The Masaka Farmers’ Cooperative Union is undertaking comprehensive restructuring aimed at resuscitating its coffee export potential.

Registered in 1951, the union was established to strengthen coffee farming and marketing in the greater Masaka sub region. In the 1980s it suffered immense losses as result of the political unrest that befell the country, losses for which the union is currently awaiting full compensation from the government.

TheCooperator has established that in the first two quarters on this financial year, government disbursed Shs 6.3 bn to Masaka Cooperative Union as part payment of the Shs 17.4 bn owed it.

The cash injection comes as a boon for the Union which is working towards reviving its glory in the coffee export business.

Emmanuel Ssenyonga, the Union’s General Manager says their aim is to resume and sustain the union’s coffee export business before this year ends.

The compensation monies received so far are being utilized to reestablish the Union’s strength and explore their business plans, according to Ssenyonga.

“We had earlier undertaken efforts to revive the unions by remobilizing our primary societies to boost their production capacities.

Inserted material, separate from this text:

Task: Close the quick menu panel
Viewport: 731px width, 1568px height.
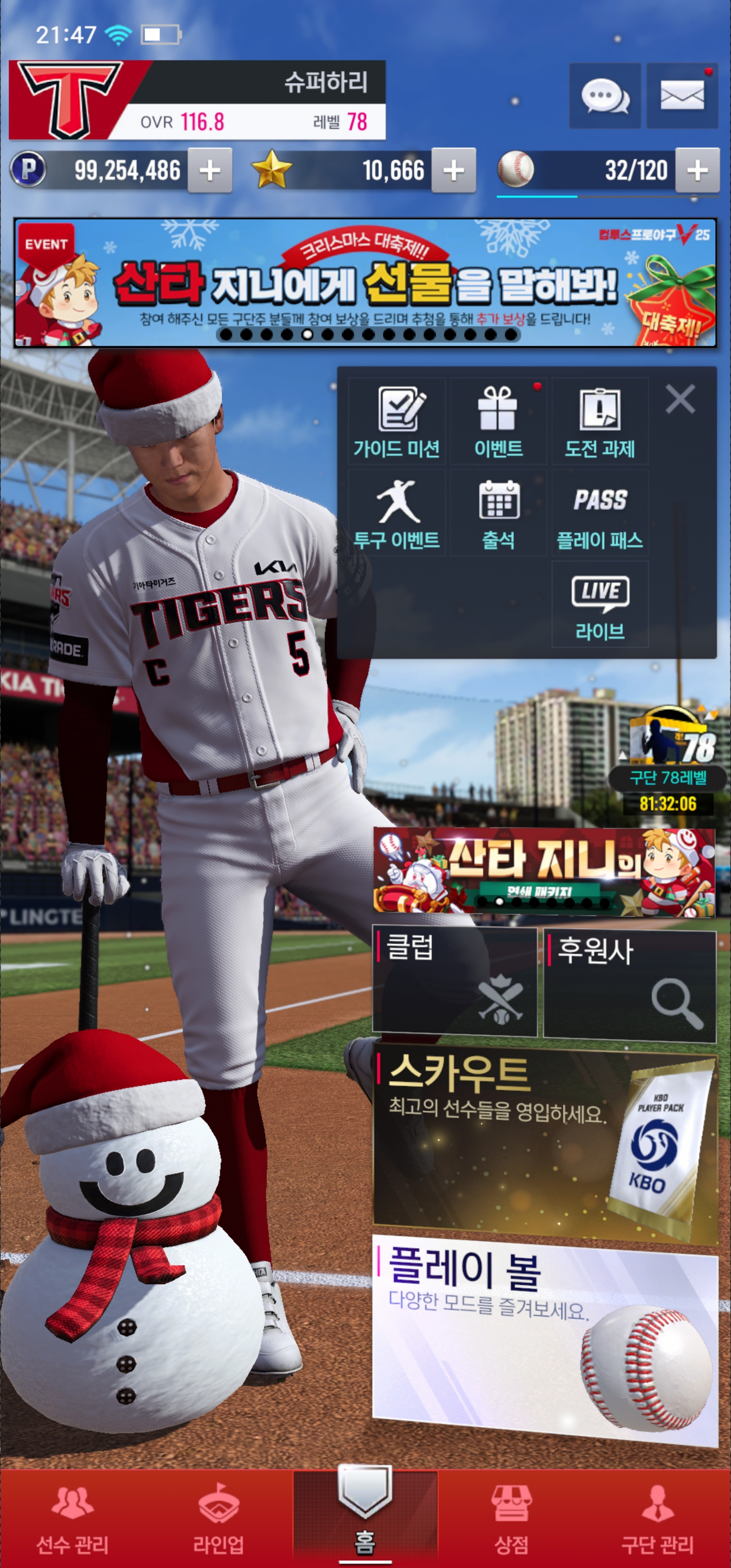Action: [680, 399]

When the government finally released part of the money, it came as complement to the efforts and plans we had started rolling out,” he noted.

In the meantime, the Union has stocked at least 13 tons of processed coffee which, Ssenyonga says, is lays a strong foundation for their coffee exports.

To this end, he adds, the Union has already ordered for modern coffee processing and grading machinery from Germany, to be installed in the union’s new factory structure currently under construction at Kijjabwemi zone at the outskirts of Masaka Municipality.

Lawrence Majwala, the Union’s Secretary says that the hi-tech machinery they acquired will facilitate production of high quality coffee and enable them meet international standards.

“We have so far paid 70 percent of the 1.4 billion shillings for the batch of the machinery which is already being shipped. In addition to this, there is another section of the dryer and a colour-sorter that will also be brought in to have a complete factory here,” Majwala said.

Before its disintegration in the mid 1980s, Masaka Coffee Cooperative Union was among the country’s main coffee exporters, generating substantial incomes that contributed to the union’s expansion and asset growth.